▶ Instructions for the task
Go over the entries below line by line, copying each one that contains the word "люди".

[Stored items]
┄┄┄┄┄┄
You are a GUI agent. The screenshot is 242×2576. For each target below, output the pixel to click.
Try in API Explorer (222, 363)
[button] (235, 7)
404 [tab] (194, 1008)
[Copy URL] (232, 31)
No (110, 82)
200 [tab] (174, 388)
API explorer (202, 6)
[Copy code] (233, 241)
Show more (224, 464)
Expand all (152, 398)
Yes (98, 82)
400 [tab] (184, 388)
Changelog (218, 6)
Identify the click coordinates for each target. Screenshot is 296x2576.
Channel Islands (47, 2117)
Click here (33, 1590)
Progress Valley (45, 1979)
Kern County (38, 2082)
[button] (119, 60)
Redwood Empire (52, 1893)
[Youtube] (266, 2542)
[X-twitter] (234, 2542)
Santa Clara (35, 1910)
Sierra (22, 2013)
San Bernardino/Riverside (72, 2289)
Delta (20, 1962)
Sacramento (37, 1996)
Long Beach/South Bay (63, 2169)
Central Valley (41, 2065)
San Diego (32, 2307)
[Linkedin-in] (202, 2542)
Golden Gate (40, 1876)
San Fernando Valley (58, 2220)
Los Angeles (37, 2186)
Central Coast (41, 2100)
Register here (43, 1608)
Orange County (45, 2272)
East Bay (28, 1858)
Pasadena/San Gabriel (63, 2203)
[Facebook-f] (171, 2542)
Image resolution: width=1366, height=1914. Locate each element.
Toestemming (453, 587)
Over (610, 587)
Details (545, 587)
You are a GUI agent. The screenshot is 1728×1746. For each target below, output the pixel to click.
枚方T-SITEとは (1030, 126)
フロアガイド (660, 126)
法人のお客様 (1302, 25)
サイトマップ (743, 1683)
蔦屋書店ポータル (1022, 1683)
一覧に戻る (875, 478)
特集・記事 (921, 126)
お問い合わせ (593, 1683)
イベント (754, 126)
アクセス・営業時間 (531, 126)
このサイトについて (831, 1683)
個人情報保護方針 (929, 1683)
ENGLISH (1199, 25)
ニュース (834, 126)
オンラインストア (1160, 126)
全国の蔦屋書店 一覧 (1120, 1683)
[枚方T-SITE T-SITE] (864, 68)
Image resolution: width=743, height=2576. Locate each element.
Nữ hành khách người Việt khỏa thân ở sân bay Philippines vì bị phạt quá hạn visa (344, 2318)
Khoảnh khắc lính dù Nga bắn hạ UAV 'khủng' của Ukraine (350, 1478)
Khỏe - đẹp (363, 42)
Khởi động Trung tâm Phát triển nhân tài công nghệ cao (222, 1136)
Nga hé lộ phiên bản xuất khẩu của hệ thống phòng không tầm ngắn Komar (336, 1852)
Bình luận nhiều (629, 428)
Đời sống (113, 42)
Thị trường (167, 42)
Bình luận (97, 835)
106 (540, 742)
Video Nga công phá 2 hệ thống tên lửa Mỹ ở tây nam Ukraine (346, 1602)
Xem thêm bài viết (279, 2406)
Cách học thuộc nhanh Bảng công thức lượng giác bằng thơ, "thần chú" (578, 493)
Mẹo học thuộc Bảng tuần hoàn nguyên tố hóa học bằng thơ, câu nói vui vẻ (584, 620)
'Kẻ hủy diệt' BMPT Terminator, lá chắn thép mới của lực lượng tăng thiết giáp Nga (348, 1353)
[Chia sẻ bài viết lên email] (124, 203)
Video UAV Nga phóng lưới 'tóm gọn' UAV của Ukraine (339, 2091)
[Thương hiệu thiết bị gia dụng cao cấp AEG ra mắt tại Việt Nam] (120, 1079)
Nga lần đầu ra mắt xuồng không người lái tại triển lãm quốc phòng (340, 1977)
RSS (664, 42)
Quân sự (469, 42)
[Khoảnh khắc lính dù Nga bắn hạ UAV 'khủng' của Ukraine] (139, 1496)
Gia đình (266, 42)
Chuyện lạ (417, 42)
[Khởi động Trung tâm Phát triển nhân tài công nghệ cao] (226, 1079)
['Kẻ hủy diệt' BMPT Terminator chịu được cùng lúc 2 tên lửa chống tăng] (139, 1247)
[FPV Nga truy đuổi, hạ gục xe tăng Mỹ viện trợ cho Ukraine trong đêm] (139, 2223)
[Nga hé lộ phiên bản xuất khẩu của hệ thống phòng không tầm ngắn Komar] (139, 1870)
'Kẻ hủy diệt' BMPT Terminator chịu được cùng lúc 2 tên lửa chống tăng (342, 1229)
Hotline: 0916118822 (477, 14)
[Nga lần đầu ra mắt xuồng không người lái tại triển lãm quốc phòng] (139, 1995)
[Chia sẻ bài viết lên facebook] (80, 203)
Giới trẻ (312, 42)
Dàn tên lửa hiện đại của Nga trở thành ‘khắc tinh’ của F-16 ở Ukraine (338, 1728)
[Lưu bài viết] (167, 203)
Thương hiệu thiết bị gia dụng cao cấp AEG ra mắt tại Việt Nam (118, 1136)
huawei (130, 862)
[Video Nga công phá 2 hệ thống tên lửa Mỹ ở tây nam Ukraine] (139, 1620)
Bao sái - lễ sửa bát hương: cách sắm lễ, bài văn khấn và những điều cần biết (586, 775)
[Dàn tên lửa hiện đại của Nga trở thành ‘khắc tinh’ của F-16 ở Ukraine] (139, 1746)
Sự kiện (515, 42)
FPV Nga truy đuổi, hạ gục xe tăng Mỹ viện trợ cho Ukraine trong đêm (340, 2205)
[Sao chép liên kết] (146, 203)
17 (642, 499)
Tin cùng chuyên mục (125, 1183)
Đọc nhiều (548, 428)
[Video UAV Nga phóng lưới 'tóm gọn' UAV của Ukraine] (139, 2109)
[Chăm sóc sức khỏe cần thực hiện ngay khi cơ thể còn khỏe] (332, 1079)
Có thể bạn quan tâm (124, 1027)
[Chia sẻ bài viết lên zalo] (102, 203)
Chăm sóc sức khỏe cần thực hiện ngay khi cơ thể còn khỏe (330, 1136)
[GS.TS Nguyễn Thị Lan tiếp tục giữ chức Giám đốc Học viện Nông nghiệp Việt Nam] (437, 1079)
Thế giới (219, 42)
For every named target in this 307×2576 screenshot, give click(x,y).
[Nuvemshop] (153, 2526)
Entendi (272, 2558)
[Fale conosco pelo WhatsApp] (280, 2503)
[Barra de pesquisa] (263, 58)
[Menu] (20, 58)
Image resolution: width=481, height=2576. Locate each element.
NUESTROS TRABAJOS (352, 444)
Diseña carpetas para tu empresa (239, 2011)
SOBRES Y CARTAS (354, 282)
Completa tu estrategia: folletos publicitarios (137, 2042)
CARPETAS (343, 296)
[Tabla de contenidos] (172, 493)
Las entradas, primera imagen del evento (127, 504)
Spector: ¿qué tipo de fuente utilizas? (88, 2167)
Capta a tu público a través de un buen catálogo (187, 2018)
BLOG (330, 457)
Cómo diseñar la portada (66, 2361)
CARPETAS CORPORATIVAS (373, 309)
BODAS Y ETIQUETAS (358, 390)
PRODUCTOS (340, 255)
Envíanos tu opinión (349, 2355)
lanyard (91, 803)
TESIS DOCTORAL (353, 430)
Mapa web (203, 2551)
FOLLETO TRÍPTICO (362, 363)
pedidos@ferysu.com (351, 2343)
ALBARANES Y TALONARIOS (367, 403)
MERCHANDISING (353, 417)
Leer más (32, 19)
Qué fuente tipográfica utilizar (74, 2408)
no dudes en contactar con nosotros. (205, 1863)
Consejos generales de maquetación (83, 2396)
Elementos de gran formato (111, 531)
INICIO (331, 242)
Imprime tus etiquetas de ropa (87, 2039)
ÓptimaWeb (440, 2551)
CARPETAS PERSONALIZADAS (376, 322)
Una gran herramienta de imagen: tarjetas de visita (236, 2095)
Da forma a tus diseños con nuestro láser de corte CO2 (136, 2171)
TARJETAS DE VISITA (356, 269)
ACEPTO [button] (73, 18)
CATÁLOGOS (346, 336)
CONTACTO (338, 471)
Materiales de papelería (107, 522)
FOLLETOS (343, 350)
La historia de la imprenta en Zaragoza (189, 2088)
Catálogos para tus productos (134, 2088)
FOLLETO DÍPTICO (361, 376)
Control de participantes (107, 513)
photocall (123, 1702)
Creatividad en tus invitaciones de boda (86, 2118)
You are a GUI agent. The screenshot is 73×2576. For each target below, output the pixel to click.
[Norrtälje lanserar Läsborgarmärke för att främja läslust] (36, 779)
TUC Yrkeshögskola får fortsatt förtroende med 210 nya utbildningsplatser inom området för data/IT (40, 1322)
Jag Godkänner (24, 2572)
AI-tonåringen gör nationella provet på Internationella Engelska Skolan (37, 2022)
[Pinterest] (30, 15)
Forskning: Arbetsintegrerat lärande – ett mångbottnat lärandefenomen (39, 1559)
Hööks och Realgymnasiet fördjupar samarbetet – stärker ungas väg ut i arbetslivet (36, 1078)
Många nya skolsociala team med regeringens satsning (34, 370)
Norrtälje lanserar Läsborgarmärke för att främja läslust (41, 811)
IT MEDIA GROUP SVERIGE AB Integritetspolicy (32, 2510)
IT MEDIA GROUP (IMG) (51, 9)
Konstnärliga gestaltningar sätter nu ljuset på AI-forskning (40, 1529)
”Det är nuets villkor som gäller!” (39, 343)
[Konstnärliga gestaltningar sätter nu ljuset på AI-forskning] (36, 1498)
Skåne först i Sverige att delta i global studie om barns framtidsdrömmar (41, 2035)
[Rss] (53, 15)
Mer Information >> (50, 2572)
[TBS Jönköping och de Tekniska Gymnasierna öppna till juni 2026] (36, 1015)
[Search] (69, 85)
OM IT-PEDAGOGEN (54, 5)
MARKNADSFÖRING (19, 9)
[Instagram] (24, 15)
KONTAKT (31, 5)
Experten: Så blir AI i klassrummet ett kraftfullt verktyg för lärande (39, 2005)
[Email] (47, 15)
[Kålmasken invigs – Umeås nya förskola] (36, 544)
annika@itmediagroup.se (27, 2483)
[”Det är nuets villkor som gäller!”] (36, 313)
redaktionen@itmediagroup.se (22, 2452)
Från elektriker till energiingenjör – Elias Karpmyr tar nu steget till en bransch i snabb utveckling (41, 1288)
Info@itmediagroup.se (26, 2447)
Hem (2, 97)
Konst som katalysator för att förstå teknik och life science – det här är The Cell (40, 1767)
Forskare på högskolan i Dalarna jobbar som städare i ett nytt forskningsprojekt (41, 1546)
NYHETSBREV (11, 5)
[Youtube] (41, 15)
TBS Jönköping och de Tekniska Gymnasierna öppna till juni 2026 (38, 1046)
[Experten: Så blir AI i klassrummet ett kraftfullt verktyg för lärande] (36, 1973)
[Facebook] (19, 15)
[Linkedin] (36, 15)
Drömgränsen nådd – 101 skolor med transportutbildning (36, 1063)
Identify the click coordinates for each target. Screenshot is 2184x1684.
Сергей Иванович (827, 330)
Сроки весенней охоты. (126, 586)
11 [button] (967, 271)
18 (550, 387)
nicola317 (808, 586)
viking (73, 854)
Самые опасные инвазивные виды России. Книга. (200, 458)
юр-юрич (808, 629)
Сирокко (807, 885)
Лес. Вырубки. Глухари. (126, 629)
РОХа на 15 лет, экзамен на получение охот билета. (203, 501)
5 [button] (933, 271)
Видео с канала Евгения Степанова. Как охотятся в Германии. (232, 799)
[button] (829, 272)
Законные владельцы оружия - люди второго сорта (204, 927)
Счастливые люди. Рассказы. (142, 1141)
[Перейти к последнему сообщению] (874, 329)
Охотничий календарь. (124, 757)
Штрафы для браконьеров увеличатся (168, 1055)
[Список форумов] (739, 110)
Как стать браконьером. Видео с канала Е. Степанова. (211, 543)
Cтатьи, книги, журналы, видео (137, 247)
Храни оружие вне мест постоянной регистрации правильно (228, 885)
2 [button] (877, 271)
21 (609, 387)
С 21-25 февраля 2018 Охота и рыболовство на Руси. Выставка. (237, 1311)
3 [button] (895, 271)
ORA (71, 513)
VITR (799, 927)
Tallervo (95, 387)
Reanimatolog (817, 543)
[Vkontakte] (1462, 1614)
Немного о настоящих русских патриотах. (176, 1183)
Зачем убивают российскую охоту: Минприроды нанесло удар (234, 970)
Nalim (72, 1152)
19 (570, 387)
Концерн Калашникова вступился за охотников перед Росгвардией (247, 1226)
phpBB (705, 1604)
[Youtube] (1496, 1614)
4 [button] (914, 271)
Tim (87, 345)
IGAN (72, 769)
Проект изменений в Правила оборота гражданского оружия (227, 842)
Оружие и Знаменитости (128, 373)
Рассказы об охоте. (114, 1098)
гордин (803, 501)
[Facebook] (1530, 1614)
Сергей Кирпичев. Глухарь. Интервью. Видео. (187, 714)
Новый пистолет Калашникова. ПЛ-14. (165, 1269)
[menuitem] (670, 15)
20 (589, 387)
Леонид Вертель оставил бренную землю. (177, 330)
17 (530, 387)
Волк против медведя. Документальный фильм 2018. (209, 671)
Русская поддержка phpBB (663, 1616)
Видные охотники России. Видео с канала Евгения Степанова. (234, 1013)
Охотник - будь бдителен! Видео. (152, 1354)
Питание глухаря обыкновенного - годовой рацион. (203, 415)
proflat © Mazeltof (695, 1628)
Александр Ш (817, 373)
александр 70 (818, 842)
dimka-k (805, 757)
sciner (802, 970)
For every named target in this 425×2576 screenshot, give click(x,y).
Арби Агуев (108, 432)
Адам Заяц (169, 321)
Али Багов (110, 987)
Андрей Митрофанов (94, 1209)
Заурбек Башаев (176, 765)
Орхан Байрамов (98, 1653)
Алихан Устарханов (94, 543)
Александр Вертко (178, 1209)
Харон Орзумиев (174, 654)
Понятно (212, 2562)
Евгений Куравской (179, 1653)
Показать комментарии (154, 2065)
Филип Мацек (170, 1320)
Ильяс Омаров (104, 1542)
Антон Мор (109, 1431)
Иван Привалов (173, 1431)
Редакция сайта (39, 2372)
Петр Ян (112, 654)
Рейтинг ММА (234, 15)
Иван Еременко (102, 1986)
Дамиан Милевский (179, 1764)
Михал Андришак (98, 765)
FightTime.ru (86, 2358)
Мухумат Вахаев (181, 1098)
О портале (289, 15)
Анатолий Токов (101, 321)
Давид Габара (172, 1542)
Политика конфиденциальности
┄┄┄┄┄┄
▶ Answer section
Законные владельцы оружия - люди второго сорта (204, 927)
Счастливые люди. Рассказы. (142, 1141)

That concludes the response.